*** SOURCE DATA Section Begins ***

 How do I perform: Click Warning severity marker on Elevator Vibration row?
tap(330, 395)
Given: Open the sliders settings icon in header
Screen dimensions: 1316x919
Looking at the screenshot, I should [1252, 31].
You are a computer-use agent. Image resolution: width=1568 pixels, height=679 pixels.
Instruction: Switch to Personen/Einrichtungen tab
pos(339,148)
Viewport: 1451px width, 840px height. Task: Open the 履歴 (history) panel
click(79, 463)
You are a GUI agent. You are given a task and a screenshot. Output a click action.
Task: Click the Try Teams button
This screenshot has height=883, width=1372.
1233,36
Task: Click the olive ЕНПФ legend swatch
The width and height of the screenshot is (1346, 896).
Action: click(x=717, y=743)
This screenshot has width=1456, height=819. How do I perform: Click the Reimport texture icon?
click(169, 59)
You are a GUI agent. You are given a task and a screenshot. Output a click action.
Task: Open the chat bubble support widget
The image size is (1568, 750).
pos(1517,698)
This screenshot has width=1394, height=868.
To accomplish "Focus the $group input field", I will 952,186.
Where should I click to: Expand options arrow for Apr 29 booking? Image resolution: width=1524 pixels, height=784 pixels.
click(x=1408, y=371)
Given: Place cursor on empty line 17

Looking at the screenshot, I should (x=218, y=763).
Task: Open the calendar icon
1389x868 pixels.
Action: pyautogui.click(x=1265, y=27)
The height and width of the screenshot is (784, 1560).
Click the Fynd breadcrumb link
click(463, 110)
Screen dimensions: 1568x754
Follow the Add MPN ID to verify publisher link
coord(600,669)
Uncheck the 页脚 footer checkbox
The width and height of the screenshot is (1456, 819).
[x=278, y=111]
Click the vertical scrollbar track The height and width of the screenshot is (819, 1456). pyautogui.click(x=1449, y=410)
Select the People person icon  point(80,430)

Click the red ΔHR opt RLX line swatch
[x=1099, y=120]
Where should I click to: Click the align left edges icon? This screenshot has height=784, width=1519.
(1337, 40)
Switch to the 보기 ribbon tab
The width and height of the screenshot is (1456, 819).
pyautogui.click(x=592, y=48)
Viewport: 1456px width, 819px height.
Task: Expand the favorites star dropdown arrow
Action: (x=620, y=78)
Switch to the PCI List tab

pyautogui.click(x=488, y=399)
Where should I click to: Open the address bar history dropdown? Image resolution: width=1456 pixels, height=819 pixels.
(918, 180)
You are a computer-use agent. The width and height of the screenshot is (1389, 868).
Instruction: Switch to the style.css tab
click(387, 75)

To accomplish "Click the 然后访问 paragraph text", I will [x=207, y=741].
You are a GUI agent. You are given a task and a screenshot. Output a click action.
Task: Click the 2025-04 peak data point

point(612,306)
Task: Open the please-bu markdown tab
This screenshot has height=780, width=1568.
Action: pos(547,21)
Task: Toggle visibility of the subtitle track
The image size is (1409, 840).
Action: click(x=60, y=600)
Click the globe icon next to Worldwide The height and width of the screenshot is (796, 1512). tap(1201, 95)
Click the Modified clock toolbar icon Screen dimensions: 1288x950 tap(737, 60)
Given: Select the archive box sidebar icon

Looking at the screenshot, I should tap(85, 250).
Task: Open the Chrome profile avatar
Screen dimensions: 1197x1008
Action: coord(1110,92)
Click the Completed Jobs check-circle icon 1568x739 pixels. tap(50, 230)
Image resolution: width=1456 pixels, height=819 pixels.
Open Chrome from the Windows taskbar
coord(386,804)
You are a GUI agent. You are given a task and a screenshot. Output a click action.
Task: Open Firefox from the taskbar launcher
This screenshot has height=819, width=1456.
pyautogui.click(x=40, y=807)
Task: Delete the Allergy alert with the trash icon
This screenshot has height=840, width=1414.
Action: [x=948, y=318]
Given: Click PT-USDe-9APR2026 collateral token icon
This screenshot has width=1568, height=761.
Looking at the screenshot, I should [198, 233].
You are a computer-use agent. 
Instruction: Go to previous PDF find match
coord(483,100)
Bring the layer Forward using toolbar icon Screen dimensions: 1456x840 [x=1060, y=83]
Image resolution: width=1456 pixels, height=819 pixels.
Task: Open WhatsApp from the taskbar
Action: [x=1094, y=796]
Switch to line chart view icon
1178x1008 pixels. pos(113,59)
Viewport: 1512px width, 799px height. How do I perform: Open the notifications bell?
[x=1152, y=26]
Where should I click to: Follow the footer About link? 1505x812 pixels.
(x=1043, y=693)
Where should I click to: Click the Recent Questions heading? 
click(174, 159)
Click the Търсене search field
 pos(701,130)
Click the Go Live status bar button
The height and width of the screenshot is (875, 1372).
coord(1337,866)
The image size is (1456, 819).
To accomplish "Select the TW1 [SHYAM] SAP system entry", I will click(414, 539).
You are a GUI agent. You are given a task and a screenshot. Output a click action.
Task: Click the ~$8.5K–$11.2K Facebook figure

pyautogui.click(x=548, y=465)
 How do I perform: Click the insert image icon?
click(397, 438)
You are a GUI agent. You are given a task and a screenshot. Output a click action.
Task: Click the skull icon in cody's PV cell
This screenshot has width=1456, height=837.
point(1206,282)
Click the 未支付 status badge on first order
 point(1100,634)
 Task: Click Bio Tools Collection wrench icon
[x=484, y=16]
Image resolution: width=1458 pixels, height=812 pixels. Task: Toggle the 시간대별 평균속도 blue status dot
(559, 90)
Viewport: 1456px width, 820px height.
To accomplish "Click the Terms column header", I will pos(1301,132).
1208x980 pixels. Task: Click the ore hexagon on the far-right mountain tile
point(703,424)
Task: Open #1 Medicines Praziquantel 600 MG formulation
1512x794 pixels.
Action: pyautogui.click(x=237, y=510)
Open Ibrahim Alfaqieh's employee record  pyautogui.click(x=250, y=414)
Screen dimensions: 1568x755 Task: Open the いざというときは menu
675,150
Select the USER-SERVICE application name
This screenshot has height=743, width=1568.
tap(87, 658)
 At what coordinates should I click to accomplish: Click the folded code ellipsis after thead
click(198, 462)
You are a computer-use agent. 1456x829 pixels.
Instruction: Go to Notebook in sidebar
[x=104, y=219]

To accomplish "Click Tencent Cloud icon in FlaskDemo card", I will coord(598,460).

*** SOURCE DATA Section Ends ***

Across the entries above, find each line with the word "will" and please copy it out.

ANSWER TO THE PROBLEM:
To accomplish "Focus the $group input field", I will 952,186.
To accomplish "Click the 然后访问 paragraph text", I will [x=207, y=741].
To accomplish "Select the TW1 [SHYAM] SAP system entry", I will click(414, 539).
To accomplish "Click the Terms column header", I will pos(1301,132).
To accomplish "Click Tencent Cloud icon in FlaskDemo card", I will coord(598,460).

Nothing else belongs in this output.